1. A film-type adhesive for semiconductors, comprising a thermosetting resin, a thermoplastic resin, a thermally conductive filler, and a dispersant having polar groups, wherein the content of the thermally conductive filler is 50% by mass or more based on the total amount of the film-type adhesive for semiconductors.

2. The semiconductor film adhesive according to claim 1, wherein the dispersant having the polar group is adsorbed on the surface of the thermally conductive filler.

3. The semiconductor film adhesive according to claim 1 or 2, wherein the thermally conductive filler is a filler composed of a substance having a thermal conductivity of 10 W / (m·K) or more at 20°C.

4. The semiconductor film adhesive according to claim 1 or 2, wherein the thermally conductive filler is a filler composed of aluminum oxide.

5. The semiconductor film adhesive according to claim 1 or 2, wherein the thermosetting resin comprises an epoxy resin that is liquid at 25°C.

6. The semiconductor film adhesive according to claim 1 or 2, further comprising a curing agent.

7. The semiconductor film adhesive according to claim 1 or 2, further comprising a flux compound.

8. A semiconductor device comprising a connection structure in which the connection portions of a semiconductor chip and a wiring circuit board are electrically connected to each other, and / or a connection structure in which the connection portions of a plurality of semiconductor chips are electrically connected to each other, wherein a film-like adhesive for semiconductors according to claim 1 or 2 is used to seal the connection portions.
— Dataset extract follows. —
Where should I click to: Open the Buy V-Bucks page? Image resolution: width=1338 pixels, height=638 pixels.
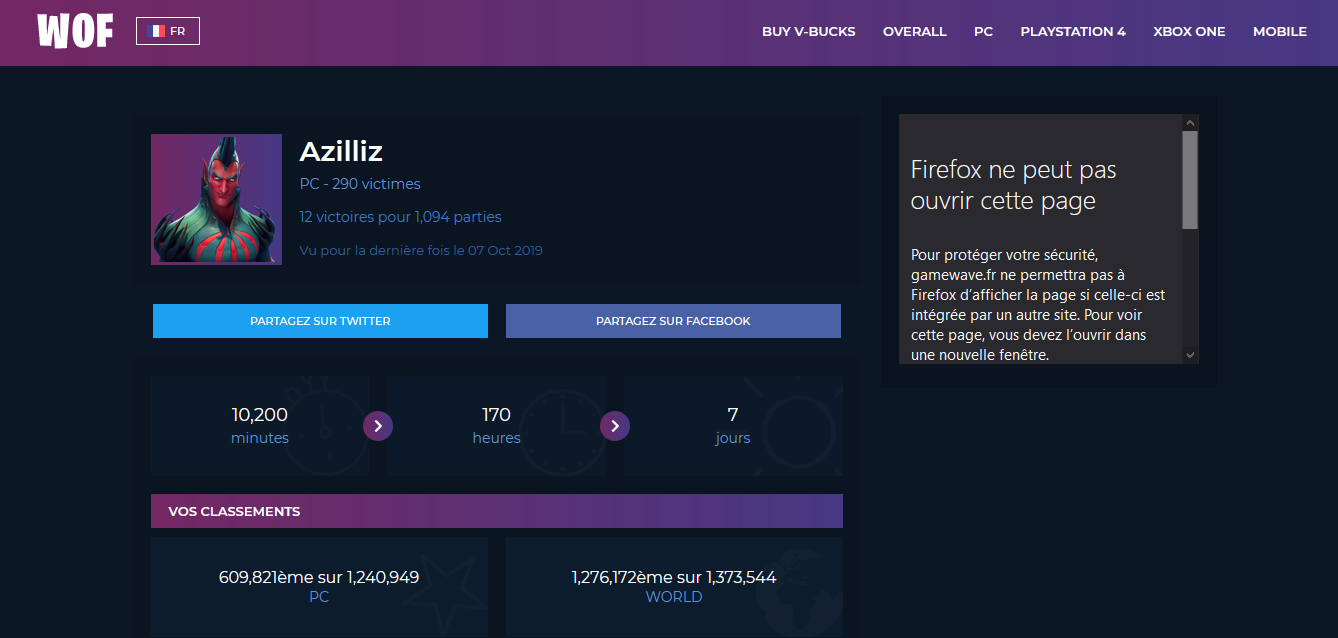pyautogui.click(x=808, y=32)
9. An adhesive tape comprising, in this order, a base layer, an adhesive layer, and a semiconductor film adhesive according to claim 1 or 2.
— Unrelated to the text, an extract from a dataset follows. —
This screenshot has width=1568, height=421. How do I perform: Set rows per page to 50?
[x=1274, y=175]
10. A method for manufacturing a semiconductor device comprising a connection structure in which the connection portions of a semiconductor chip and a wiring circuit board are electrically connected to each other, and / or a connection structure in which the connection portions of a plurality of semiconductor chips are electrically connected to each other, the method comprising the step of sealing at least a part of the connection portion using a semiconductor film adhesive as described in claim 1 or 2.

11. A semiconductor device comprising: a connection structure in which the connection portions of a semiconductor chip and a wiring circuit board are electrically connected to each other, and / or a connection structure in which the connection portions of a plurality of semiconductor chips are electrically connected to each other; and a sealing material that seals at least a part of the connection portion, wherein the sealing material includes a cured product of the semiconductor film adhesive described in claim 1 or 2.

12. A method for producing a coating liquid for manufacturing a film-like adhesive for semiconductors according to claim 1 or 2, comprising the steps of: adding the thermally conductive filler and the dispersant having a polar group to an organic solvent and mixing them to obtain a dispersion liquid containing the thermally conductive filler and the dispersant having a polar group; and adding at least the thermosetting resin and the thermoplastic resin to the dispersion liquid and mixing them to obtain a coating liquid containing the thermosetting resin, the thermoplastic resin, the thermally conductive filler and the dispersant having a polar group.

13. A method for producing a film-like adhesive for semiconductors, comprising the steps of: applying a coating liquid obtained by the method for producing a coating liquid according to claim 12 onto a substrate to form a coating film; and reducing the amount of the organic solvent in the coating film by heating to form a film-like adhesive for semiconductors.

14. A method for manufacturing an adhesive tape, comprising the steps of: preparing a film-like adhesive for semiconductors according to claim 1 or 2; preparing an adhesive tape comprising a base layer and an adhesive layer provided on the base layer; and forming an adhesive tape by attaching the adhesive layer of the adhesive tape to the film-like adhesive for semiconductors.